Econintersect: Every day our editors collect the most interesting things they find from around the internet and present a summary "reading list" which will include very brief summaries (and sometimes longer ones) of why each item has gotten our attention. Suggestions from readers for "reading list" items are gratefully reviewed, although sometimes space limits the number included.
This feature is published every day late afternoon New York time. For early morning review of headlines see "The Early Bird" published every dayin the early am at GEI News (membership not required for access to "The Early Bird".).
Wall St. logs biggest two-day gain since financial crisis (Reuters) Wall Street rallied more than 2 percent on Thursday as strong U.S. economic data and hints that a September interest-rate hike was unlikely fueled optimism that the worst of recent market turmoil was over. The Dow Jones industrial average scored its biggest two-day percentage gain since 2008, while the S&P 500 and Nasdaq Composite racked up their biggest two-day increases since 2009. See Gary's Market Close commentary at GEI.
Where’s That Cheap Oil Windfall? (Bloomberg) A year ago as oil prices started to fall credit card companies were thought to be among the winners. Consumers and businesses would soon be buying ever-cheaper gasoline made with ever-cheaper crude. The effect would be like a tax cut. Move forward 12 months and just the opposite has happened as household spending has failed to increase in other areas because there has also been a loss of consumer income because U.S. production has risen to 2/3 of consumption. Here is how credit card companies are reporting:
During a July 24 earnings call, Visa Chief Financial Officer Vasant Prabhu said gasoline prices have had a “significant negative impact” on business. MasterCard says cheaper gas took 2 percentage points off the growth in the value of its overall second-quarter transactions.
Undercover Planned Parenthood Videos Were Altered, Analysis Finds (The New York Times) You call it editting, I call it "manipulation", the word used by Planned Parenthood in communication to a Congressional investigation. The analysis was by Fusion GPS, a Washington-based research and corporate intelligence company, and its co-founder Glenn Simpson, a former investigative reporter for The Wall Street Journal. The Fusion analysis was funded by Planned Parenthood.
The reviewers looked at both shorter, edited videos that are about eight minutes to 15 minutes long and what Mr. Daleiden said were full-length recordings, some more than two hours long, that he released simultaneously.
A transcription service was hired to transcribe the videos, without being told that Planned Parenthood was the client, to compare with transcripts publicized by the anti-abortion group. That comparison, the analysis said, showed “substantive omissions” from the group’s version. Mr. Simpson was assisted in the analysis by several others including a video forensics expert, Grant Fredericks, and a television producer, Scott Goldie.

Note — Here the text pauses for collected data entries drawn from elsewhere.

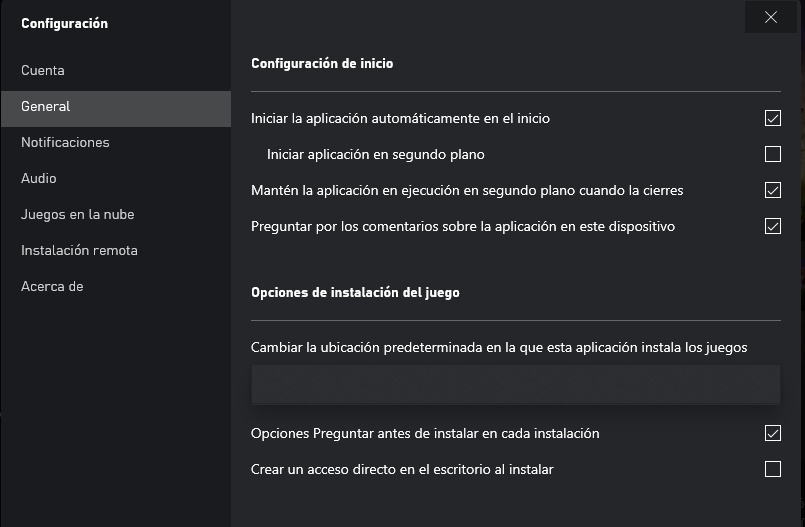This screenshot has height=527, width=805.
Task: Enable the create desktop shortcut checkbox
Action: click(772, 469)
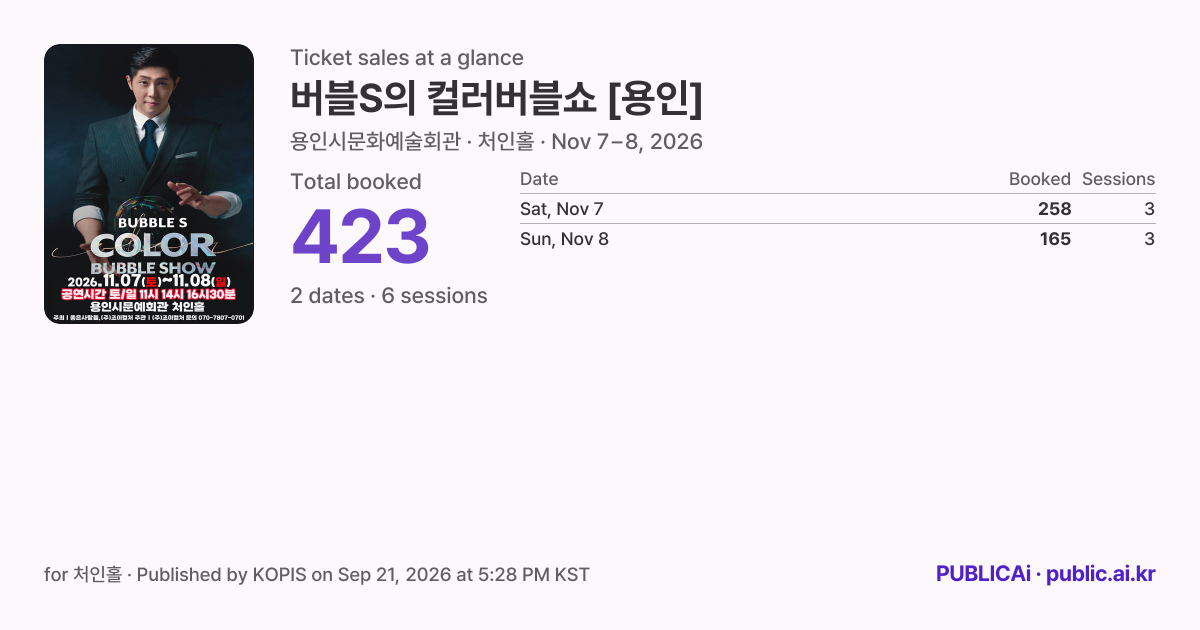
Task: Open the Bubble S Color Bubble Show poster thumbnail
Action: (x=149, y=184)
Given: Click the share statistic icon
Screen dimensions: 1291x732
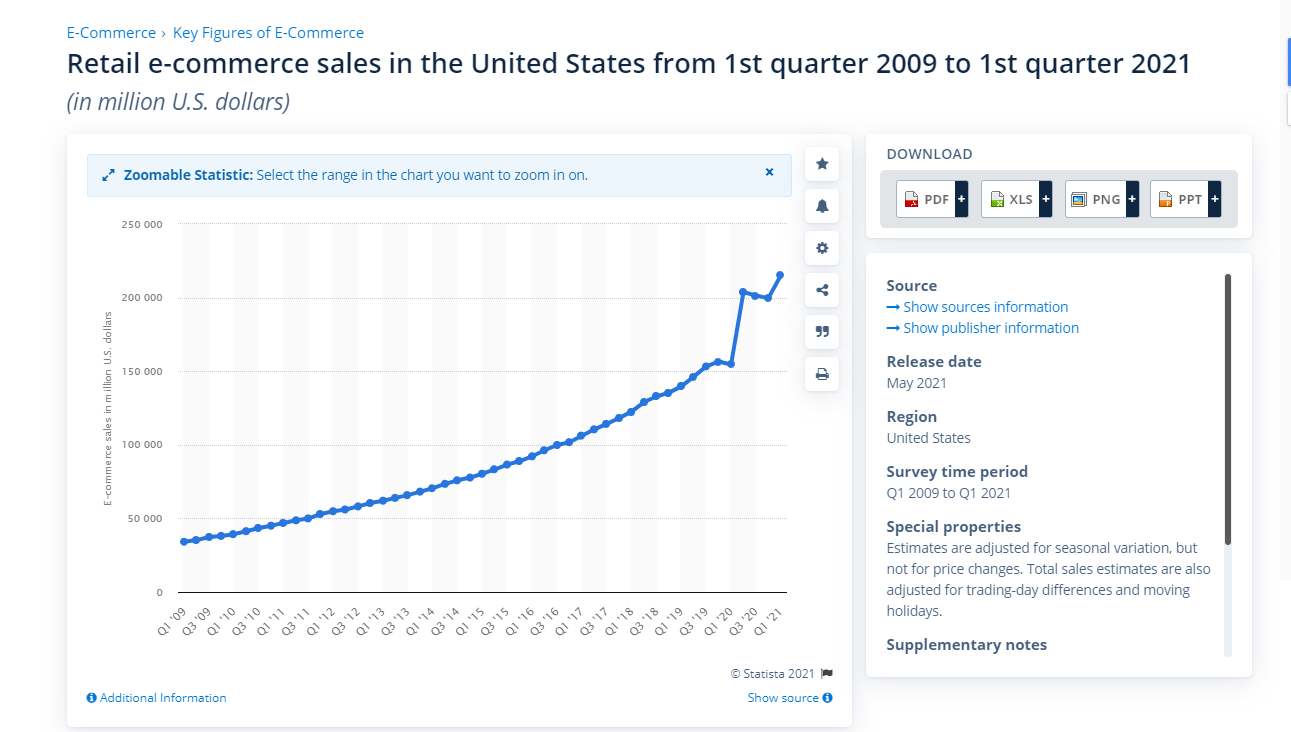Looking at the screenshot, I should pos(822,290).
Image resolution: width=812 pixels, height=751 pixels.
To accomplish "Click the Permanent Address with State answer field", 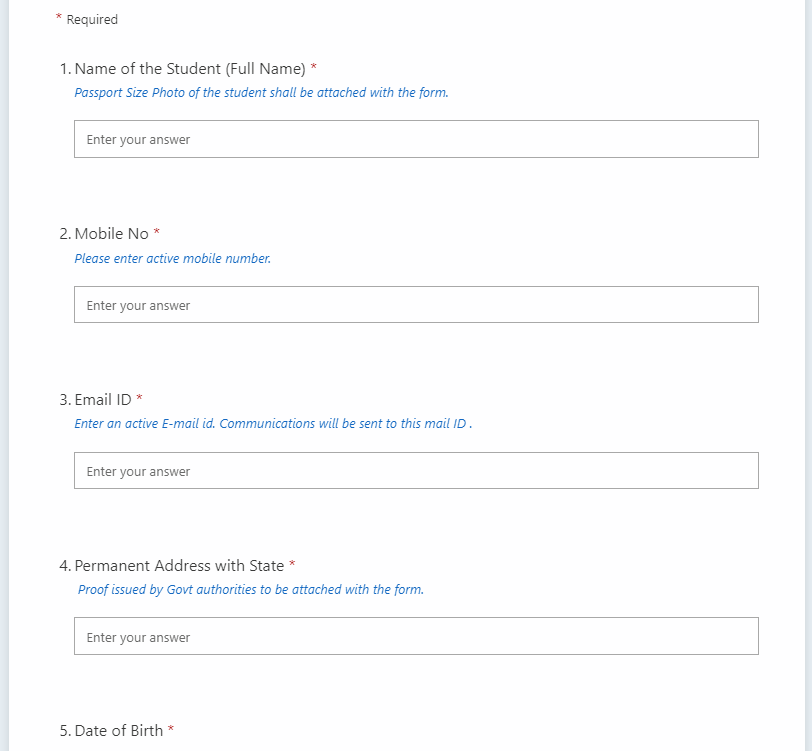I will (x=416, y=636).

According to the investigation, the reviewers could not determine “the extent to which C.M.P.s undisclosed edits and cuts distort the meaning of the encounters the videos purport to document.”
But, it said, “the manipulation of the videos does mean they have no evidentiary value in a legal context and cannot be relied upon for any official inquiries” unless C.M.P. provides investigators with its original material, and that material is independently authenticated as unaltered.
One of the Most Popular Doom Scenarios for the U.S. Economy Is Fizzling Out (Bloomberg) For years, politicians, gloomy newsletter writers, and even some economists have been warning that the U.S. is at the mercy of China, because China owns so much Treasury debt. In 2010, a group called Citizens Against Government Waste made an infamous commercial called the Chinese Professor, in which a professor in Beijing in the year 2030 teaches his class about the demise of the U.S. because its government spent so much money and mortgaged the country's future to the Chinese. Well, it's simply not true. China has not been buying U.S. Treasuries for the past four years and hold less today than they did in late 2011. During this time rates for U.S. Treasuries have fallen significantly. China does not "hold America at its mercy".
Given the recent sharp decline in the market, the overwhelming question from clients is whether this is the beginning of a new bear market similar to 2000-2002 or 2007-2009. Though I don’t think we are quite there yet, here is the big picture outlook as I see it with possible risks laid out further below.
If I am correct and this is not yet the beginning of a new bear market, then we are likely to see a recovery rally (which is underway as I write this) with further volatility heading into year-end. A possible scenario could be something similar to what we experienced in 2011.